Frontier Advances in Boosting the Fe-Based Nanozymes Catalytic Activity: From Nanoparticles to Single Atoms

Abstract

Natural enzymes boast high catalytic efficiency and specificity. However, their utility is often limited by several inherent drawbacks, including environmental instability, high production costs, and sensitivity to harsh conditions. To address these challenges, nanozymes have emerged as robust alternatives. Among them, Fe-based nanozymes stand out due to their biocompatibility, efficient Fe²⁺/Fe³⁺ redox cycling, and ability to mimic the activities of peroxidase (POD), oxidase (OXD), catalase (CAT), and superoxide dismutase (SOD). Their catalytic performance is intrinsically linked to atomic-scale structural features, driving a paradigm shift from traditional nanoparticles (NPs) to precisely engineered single-atom catalysts (SACs).This review systematically summarizes how structural precision governs the catalytic performance of Fe-based nanozymes.For NPs, the optimization strategies include size control, morphology engineering, surface modification, and composition adjustment. Those measures can enhance their activity by maximizing the active site exposure and substrate affinity.

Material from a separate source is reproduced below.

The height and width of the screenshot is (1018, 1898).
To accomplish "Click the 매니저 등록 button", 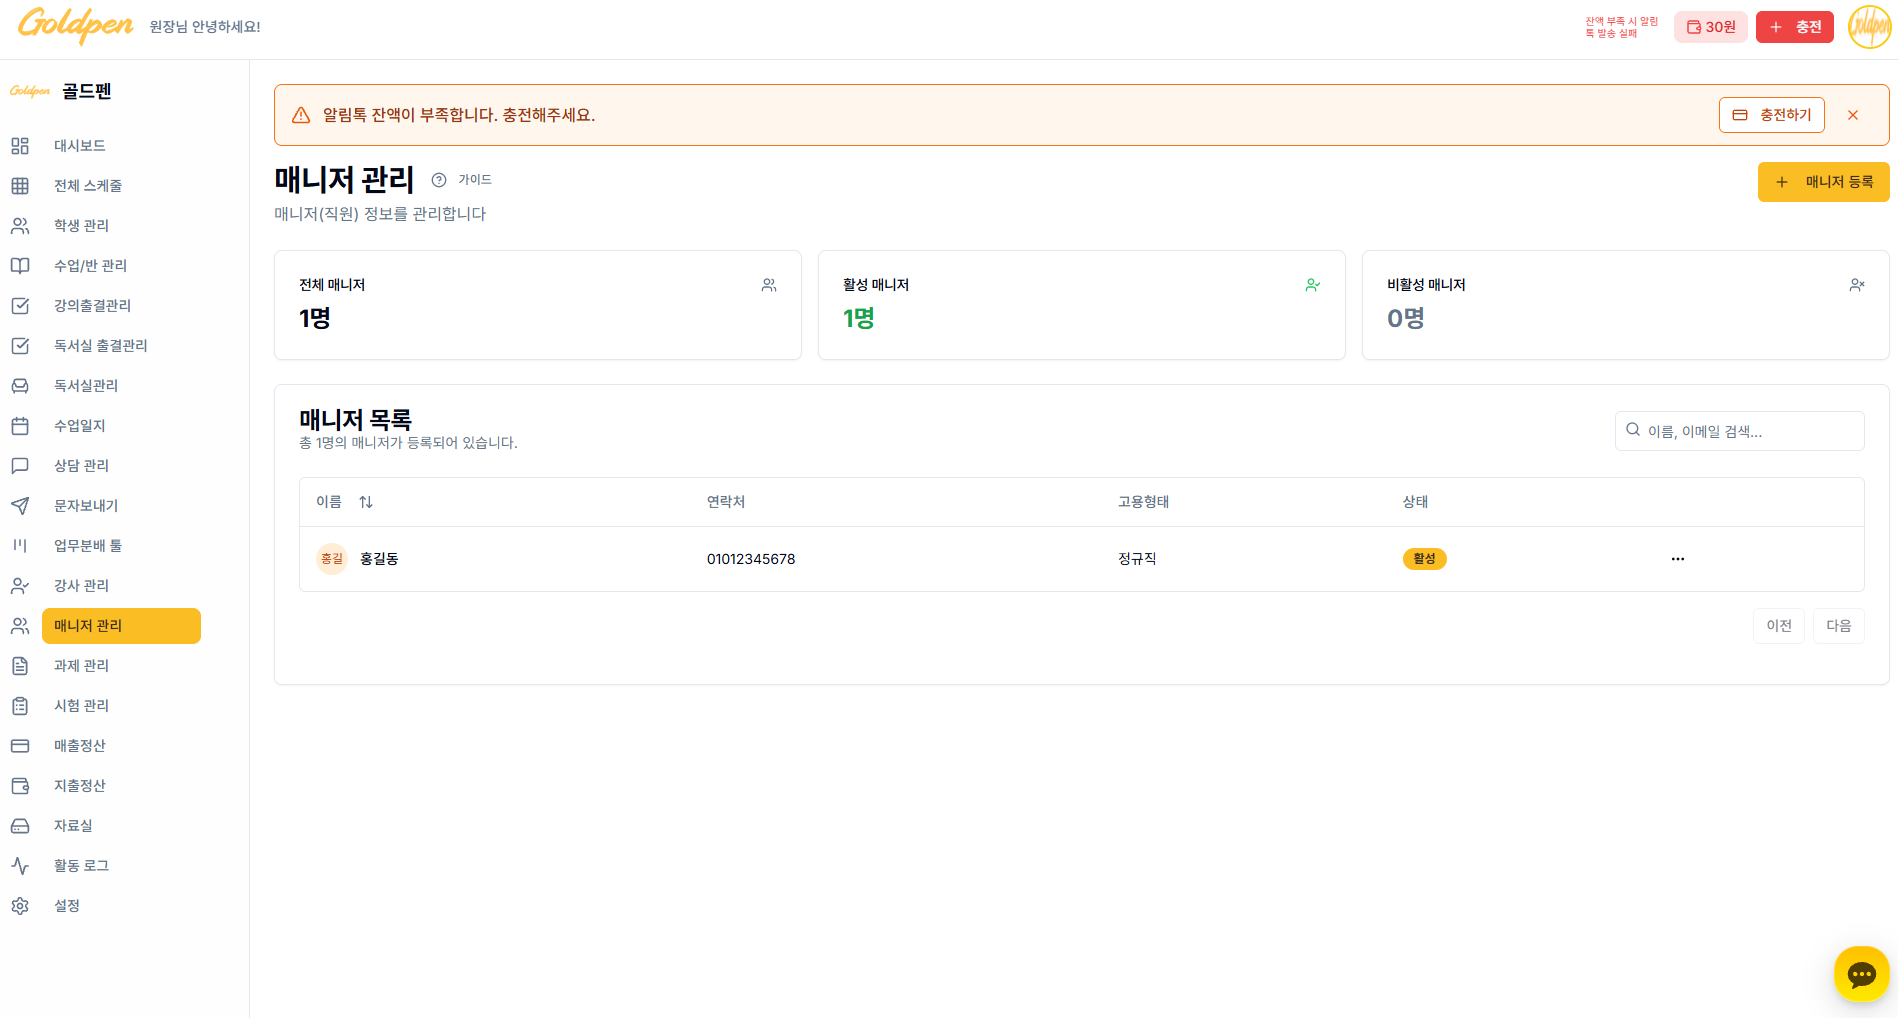I will click(x=1823, y=182).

For SACs, a series of strategies for improving catalyst performance were summarized, including regulation of the coordination environment, metal-support interaction, and the species of metal active centers. These approaches through optimize electronic configurations, lower reaction energy barriers, and emulate natural enzymatic mechanisms to enhance the catalyst activity. However, challenges persist in scalable synthesis, operational stability, dynamic structure-activity characterization, and substrate selectivity. Future directions include real-time monitoring of catalytic processes and in situ studies to bridge the gap between nanozymes and natural enzymes.